Rows of text with element-pointing coordinates:
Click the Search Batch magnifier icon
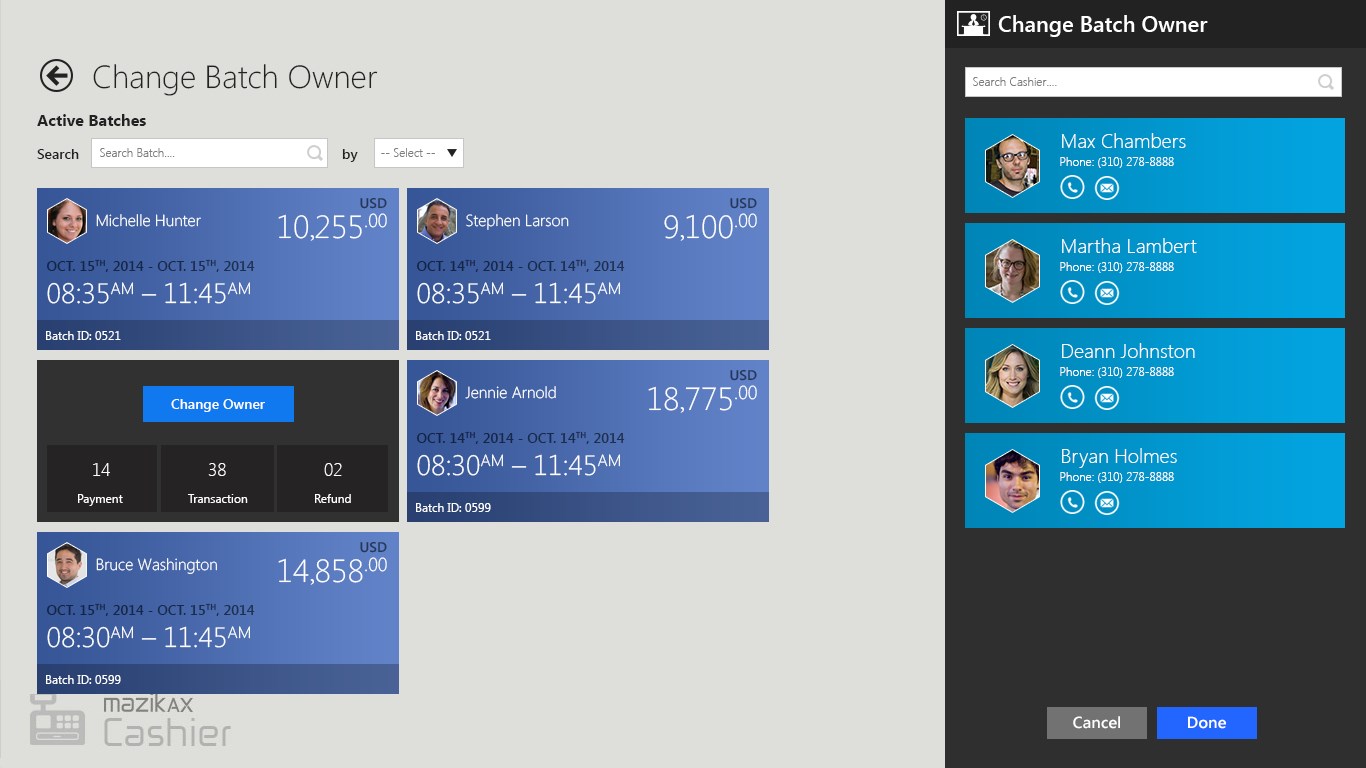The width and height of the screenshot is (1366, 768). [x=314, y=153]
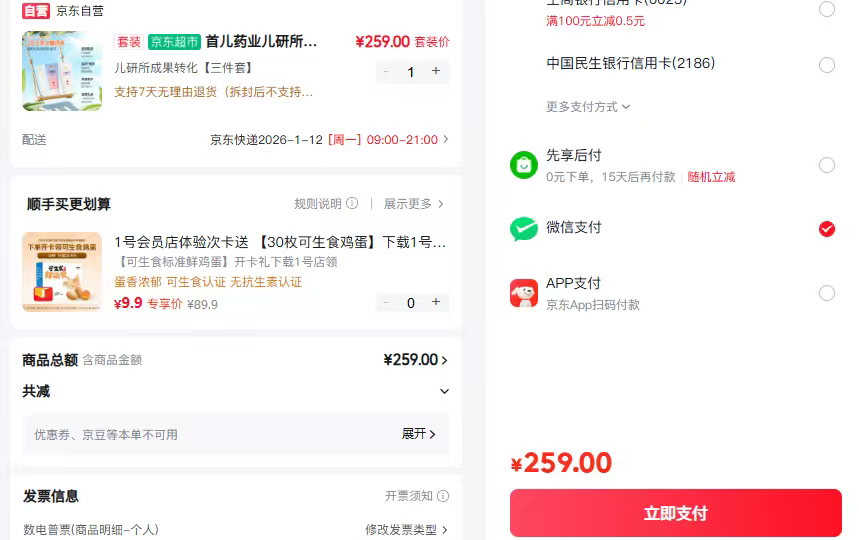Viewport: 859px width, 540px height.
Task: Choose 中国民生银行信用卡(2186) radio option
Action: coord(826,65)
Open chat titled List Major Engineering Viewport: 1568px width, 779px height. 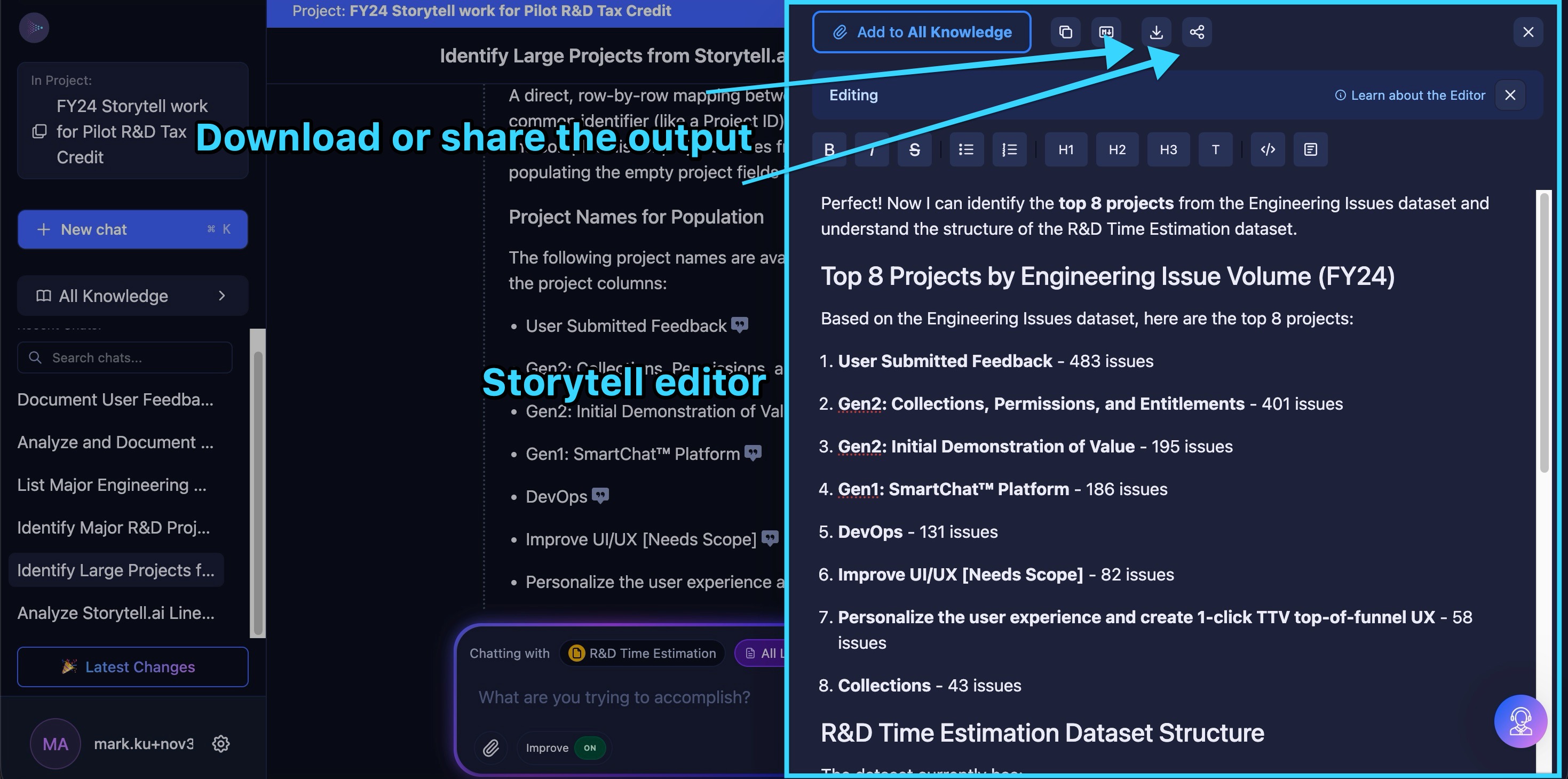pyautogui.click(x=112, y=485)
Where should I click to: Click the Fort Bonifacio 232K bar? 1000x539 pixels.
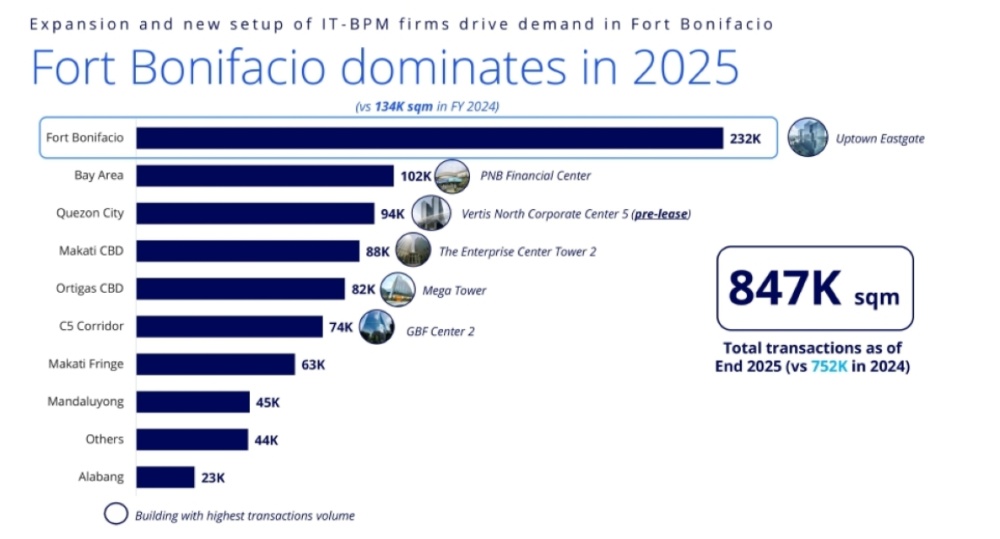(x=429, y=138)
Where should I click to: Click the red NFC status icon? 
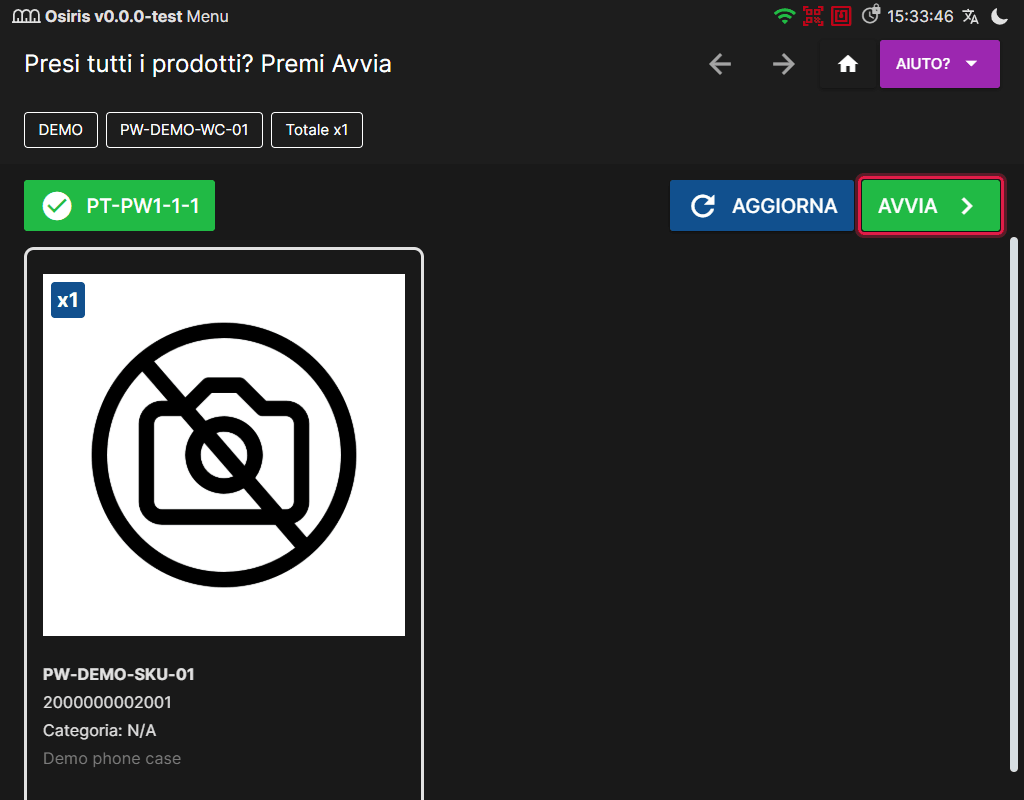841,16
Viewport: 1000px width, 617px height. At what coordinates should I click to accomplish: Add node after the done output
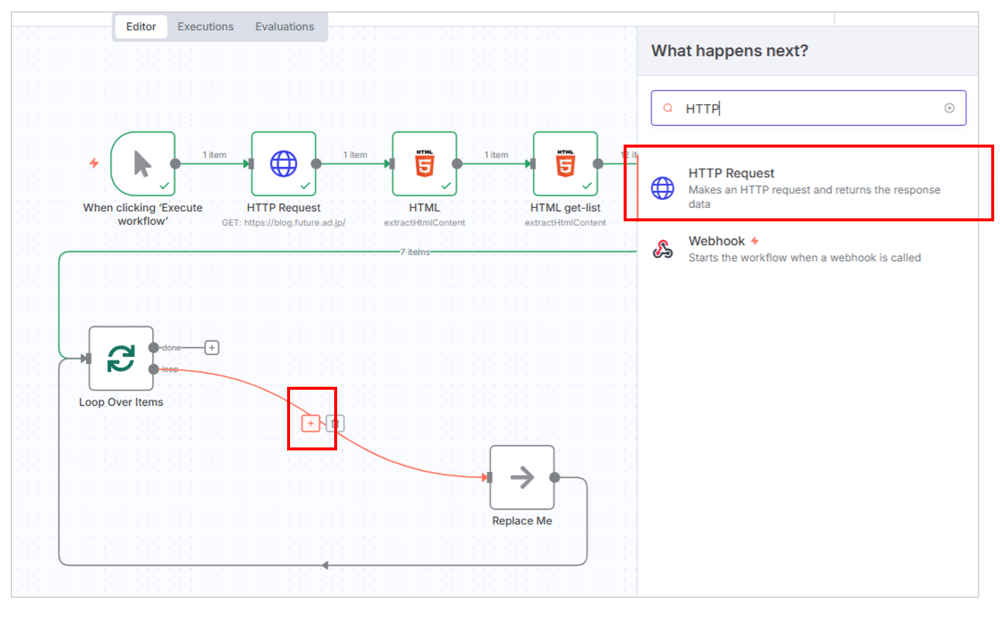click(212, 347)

• AIM OF THE EXERCISE:
Count how many lines of the rows above contain the word "Where". Reply with the number alone.

• RESPONSE:
2